I was 3 songs into the album and not one of them has a common link. This could be a very difficult album to understand, or a very enjoyable one. But when you like the second song better than the first one, and the third one better than the second one, you know you are in for one, big, happy problem.
Now I have to mention Track No 7 & 8 at the same time because the ending of song no 7 kinda flows into no 8, much like how Dive’s ending became the beginning of Tegami from Shinkai. Chi No Kuda (Track 7) starts with a haunting piano solo. I use the word haunting liberally here because that’s what it’s like – like something you would play at a funeral. The song is not so much sad as it is introspective. It’s would be a great song to accompany a slow motion flashback of an important event in your life.
You’d think the mood would transcend into Karakaze no Kaeri Michi. But Karakaze no Kaeri Michi is nothing like Chi No Kuda. Sakurai sings this obe with an almost reckless abandon. The song lines ended abruptly, which was peculiar, giving the impression that the protagonist doesn’t care about what’s happening to him and around him.

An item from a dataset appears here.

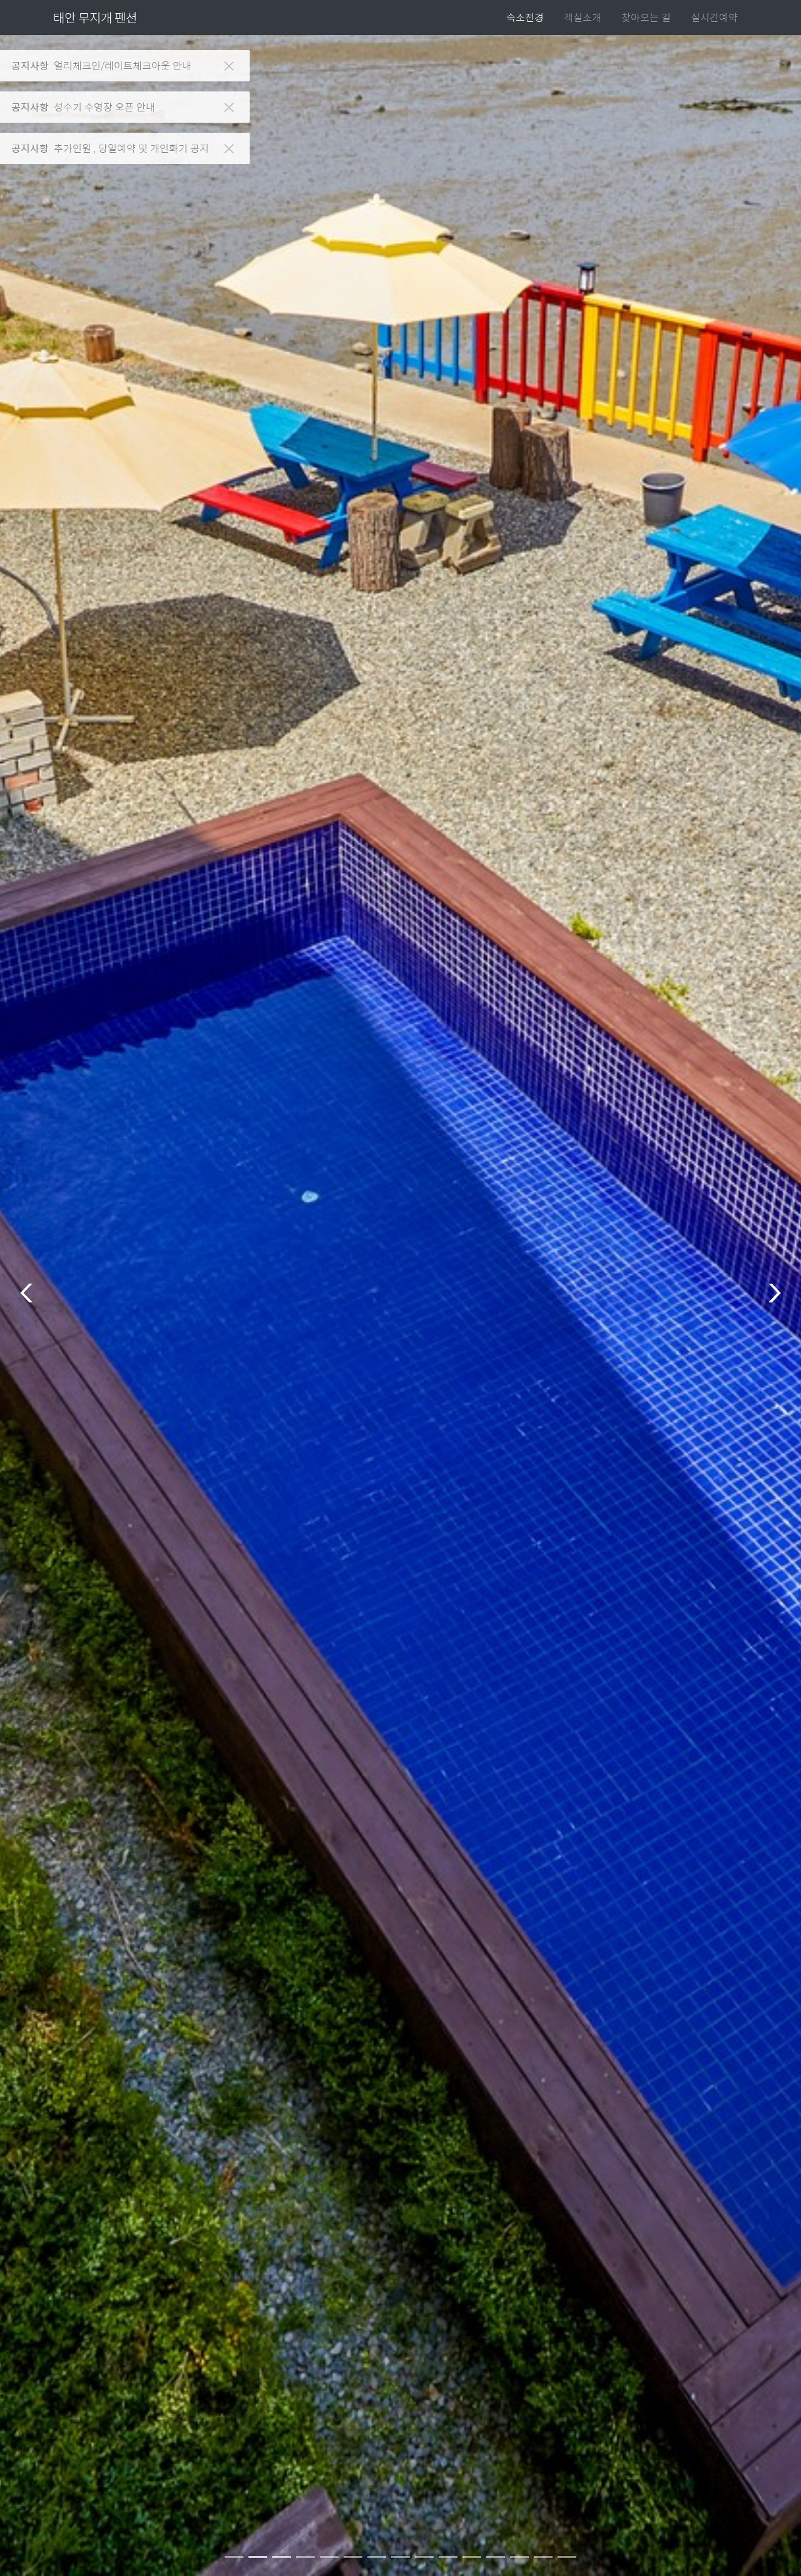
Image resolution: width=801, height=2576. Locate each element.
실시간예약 (714, 17)
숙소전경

I found out later that the title is translated as “The Way Home in the Dry Wind”. After reading the lyrics I think what Sakurai meant to say is whatever happens, happens.
When it was previously released as a B-side to Hero a lot of people found it unremarkable. Most of them only remember about the abrupt way of singing. But I think comparing it to Hero is doing the song injustice. Putting it side by side with Chi No Kuda gave the song character and a melancholy feel. This is, perhaps, my favourite track in the whole album.
Yes yes, by now you would have guessed how the rest of the review would go. And yes, Shifuku no Oto is a very good album. It’s got personality. It’s got meat. Not one song is alike and each one seems to go off in a unique direction of its own. Listening to this album gives you an understanding of how diverse and versatile Mr Children is.
Sakurai said they did not have a special vision when making this album. He explained that from the beginning, he had the notion of wanting to write each song differently, from the melody to the words, and for each song to convey a particular image or experience in life.
In an interview (translated by Yuji at centigrade-j), Sakurai said,
“Up until now we had always tried to look a certain way but this time we were all acting a lot more natural. I don’t know what the others think but it made me think we’ve become a band that pretty much ignores things like name value, charisma and genre boundaries. We’re just a group that enjoys making music. I guess before now we had set our own rules but looking at our most recent TV appearances it seems like we’re even more free than before. In any case, looking at all of this, the word “shifuku” came to mind… Instead of reaching out for some kind of sweeping scale, we kept it close to home. We made it “our music”. The result is a very solid album – an album that really shows you the framework of Mr. Children.”
So, if you have NEVER EVER listened to Mr Children and would like to start now, this album would be a good place to begin. If you are not a fan after this, well, you probably never will be.
Who would’ve thought they could top Shinkai and came up with this?
Just absolutely amazing.
I give it a 9 out of 10. They would have gotten the full marks if they had opened with Paddle…and that’s probably my only complaint.
If you only have RM150 to spend on one thing, get this album.
Shifuku no Oto is currently not available in the country. There are several websites that stocks the album but cd-now has the lowest price. The CD will arrive in about a week, give or take a couple of days.